Set down every line of the records below exactly as it appears, with no change to wording, spacing, or punctuation.

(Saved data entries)
|---|
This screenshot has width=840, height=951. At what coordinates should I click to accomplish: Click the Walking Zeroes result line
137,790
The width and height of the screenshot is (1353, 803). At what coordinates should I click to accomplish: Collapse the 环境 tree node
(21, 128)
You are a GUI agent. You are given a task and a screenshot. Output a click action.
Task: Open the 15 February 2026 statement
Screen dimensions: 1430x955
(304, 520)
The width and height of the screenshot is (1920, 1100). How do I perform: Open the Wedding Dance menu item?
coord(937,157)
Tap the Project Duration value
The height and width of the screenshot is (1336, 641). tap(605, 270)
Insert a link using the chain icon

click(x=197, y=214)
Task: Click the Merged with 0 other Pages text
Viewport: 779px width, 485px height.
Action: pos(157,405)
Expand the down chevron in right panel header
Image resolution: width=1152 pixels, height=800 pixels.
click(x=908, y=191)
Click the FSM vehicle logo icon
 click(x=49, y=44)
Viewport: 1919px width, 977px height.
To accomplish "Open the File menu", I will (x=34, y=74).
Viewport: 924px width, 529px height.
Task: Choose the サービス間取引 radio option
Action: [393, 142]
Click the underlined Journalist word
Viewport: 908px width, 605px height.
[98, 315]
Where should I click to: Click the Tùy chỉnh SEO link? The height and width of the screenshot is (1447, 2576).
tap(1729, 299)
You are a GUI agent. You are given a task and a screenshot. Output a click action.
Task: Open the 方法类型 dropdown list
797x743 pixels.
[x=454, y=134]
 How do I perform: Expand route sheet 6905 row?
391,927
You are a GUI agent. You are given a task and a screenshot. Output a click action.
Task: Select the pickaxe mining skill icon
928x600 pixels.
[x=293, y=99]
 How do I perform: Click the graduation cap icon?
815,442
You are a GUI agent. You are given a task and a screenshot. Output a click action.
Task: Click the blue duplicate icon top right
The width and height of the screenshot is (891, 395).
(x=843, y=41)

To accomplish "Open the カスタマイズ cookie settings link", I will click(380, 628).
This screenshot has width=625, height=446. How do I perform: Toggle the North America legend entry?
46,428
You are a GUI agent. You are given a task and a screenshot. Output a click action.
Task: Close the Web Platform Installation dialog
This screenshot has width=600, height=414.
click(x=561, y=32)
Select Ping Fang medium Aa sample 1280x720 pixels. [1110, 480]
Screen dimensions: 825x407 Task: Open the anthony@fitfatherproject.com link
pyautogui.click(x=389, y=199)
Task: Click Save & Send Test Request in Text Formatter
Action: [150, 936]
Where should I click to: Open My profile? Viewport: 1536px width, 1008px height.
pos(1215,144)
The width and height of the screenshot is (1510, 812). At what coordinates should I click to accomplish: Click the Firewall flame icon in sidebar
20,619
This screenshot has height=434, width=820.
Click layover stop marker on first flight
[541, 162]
|---|
● **Complete output**
This screenshot has width=840, height=951. At what coordinates should I click to accomplish: Click the Walking Zeroes result line
137,790
The width and height of the screenshot is (1353, 803). At what coordinates should I click to accomplish: Collapse the 环境 tree node
(21, 128)
You are a GUI agent. You are given a task and a screenshot. Output a click action.
Task: Open the 15 February 2026 statement
Screen dimensions: 1430x955
(304, 520)
The width and height of the screenshot is (1920, 1100). How do I perform: Open the Wedding Dance menu item?
coord(937,157)
Tap the Project Duration value
The height and width of the screenshot is (1336, 641). tap(605, 270)
Insert a link using the chain icon

click(x=197, y=214)
Task: Click the Merged with 0 other Pages text
Viewport: 779px width, 485px height.
Action: pos(157,405)
Expand the down chevron in right panel header
Image resolution: width=1152 pixels, height=800 pixels.
click(x=908, y=191)
Click the FSM vehicle logo icon
 click(x=49, y=44)
Viewport: 1919px width, 977px height.
To accomplish "Open the File menu", I will (x=34, y=74).
Viewport: 924px width, 529px height.
Task: Choose the サービス間取引 radio option
Action: [393, 142]
Click the underlined Journalist word
Viewport: 908px width, 605px height.
[98, 315]
Where should I click to: Click the Tùy chỉnh SEO link? The height and width of the screenshot is (1447, 2576).
tap(1729, 299)
You are a GUI agent. You are given a task and a screenshot. Output a click action.
Task: Open the 方法类型 dropdown list
797x743 pixels.
[x=454, y=134]
 How do I perform: Expand route sheet 6905 row?
391,927
You are a GUI agent. You are given a task and a screenshot. Output a click action.
Task: Select the pickaxe mining skill icon
928x600 pixels.
[x=293, y=99]
 How do I perform: Click the graduation cap icon?
815,442
You are a GUI agent. You are given a task and a screenshot. Output a click action.
Task: Click the blue duplicate icon top right
The width and height of the screenshot is (891, 395).
(x=843, y=41)

To accomplish "Open the カスタマイズ cookie settings link", I will click(380, 628).
This screenshot has width=625, height=446. How do I perform: Toggle the North America legend entry?
46,428
You are a GUI agent. You are given a task and a screenshot. Output a click action.
Task: Close the Web Platform Installation dialog
This screenshot has width=600, height=414.
click(x=561, y=32)
Select Ping Fang medium Aa sample 1280x720 pixels. [1110, 480]
Screen dimensions: 825x407 Task: Open the anthony@fitfatherproject.com link
pyautogui.click(x=389, y=199)
Task: Click Save & Send Test Request in Text Formatter
Action: [150, 936]
Where should I click to: Open My profile? Viewport: 1536px width, 1008px height.
pos(1215,144)
The width and height of the screenshot is (1510, 812). At what coordinates should I click to accomplish: Click the Firewall flame icon in sidebar
20,619
This screenshot has height=434, width=820.
Click layover stop marker on first flight
[541, 162]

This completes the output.